In a discussion paper issued on Thursday, the Securities and Exchange Board of India (SEBI) has sought market feedback areas governing the existing framework on superior voting rights that is likely to give more flexibility to startup founders seeking to list publicly.
The paper covers points like the net worth requirement of promoters of companies looking to go for public offerings, the minimum holding period of SVR shares and structures eligible for SVR share issuance. The proposals have the potential to help founders dilute stakes without losing control, make tax structures more efficient and help in succession planning.
In March, SEBI decided to make the process of initial public offering (IPO) simpler for Indian startups, by easing the listing rules on the Innovators’ Growth Platform (IGP). IGP (formerly known as Institutionalised Trading Platform or ITP) was launched by the Indian government back in 2015 to allow the startups to list themselves for public trading. However, after receiving a lukewarm response from the Indian entities, SEBI has been relaxing its norms ever since 2018.

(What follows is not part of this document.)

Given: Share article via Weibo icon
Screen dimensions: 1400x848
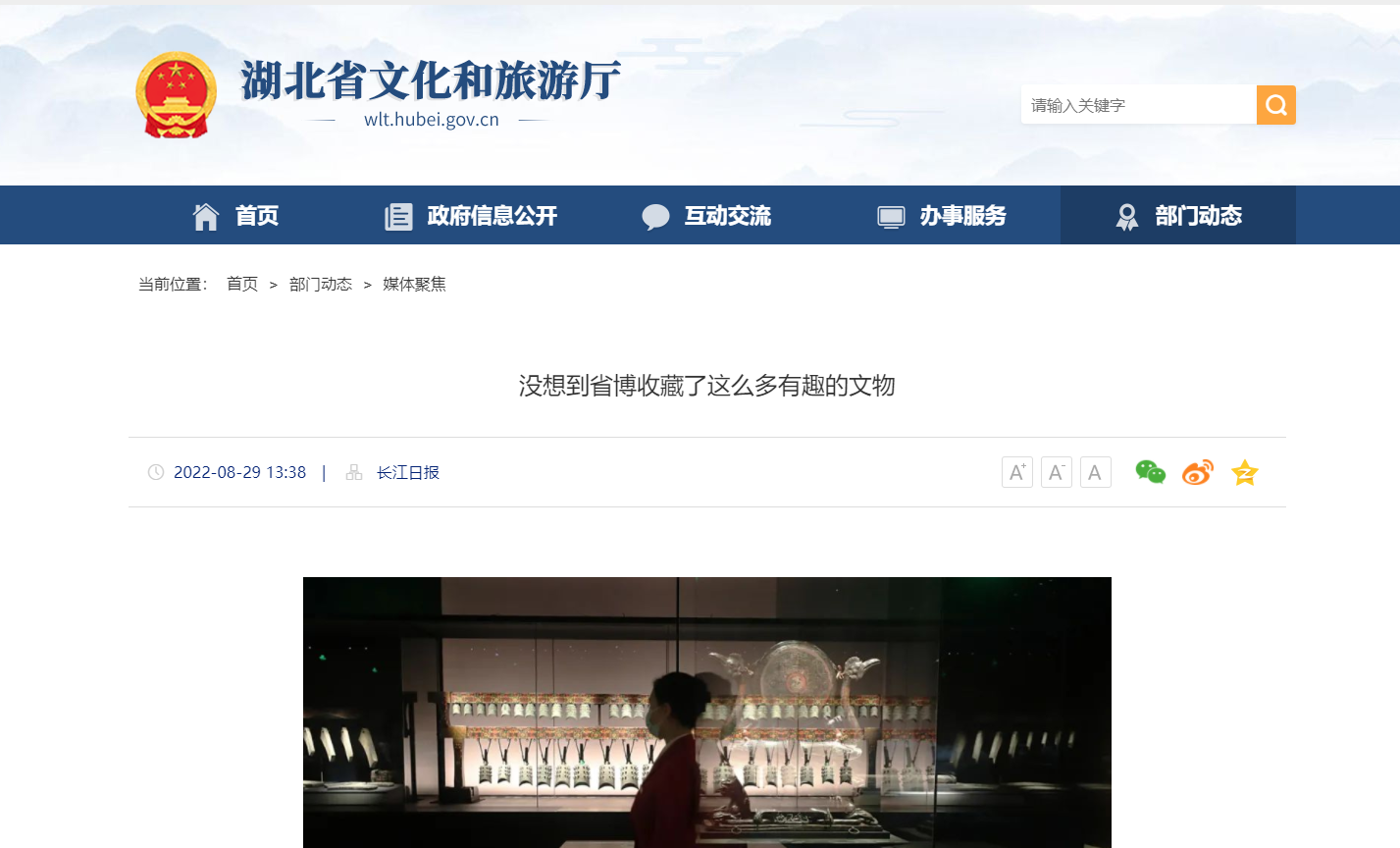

A number of Indian startups like Paytm, Zomato, PolicyBazaar, Nykaa and Delhivery are expected to initiate or complete their IPO this year. These startups may not reap the benefits of SEBI’s updates. The final date for submitting feedback to SEBI is July 30.
The regulator is considering some relaxations such as doing away with timelines for founders to issue SR shares before an IPO. Currently, founders should issue SR shares six months before going public. SR shares can be issued only to founders who are not part of any promoter group whose collective net worth is INR 500 Cr. This is ‘too onerous’ to comply with and is keeping prospective SR shareholders away from utilising the SR shares framework, it said.
“SEBI has received feedback from market participants on the current requirement that, an SR shareholder shall not be part of promoter group whose collective net worth is more than INR 500 crores, is too onerous to comply and is keeping prospective SR shareholders away from utilizing the SR shares framework ,” the regulator said in its latest paper.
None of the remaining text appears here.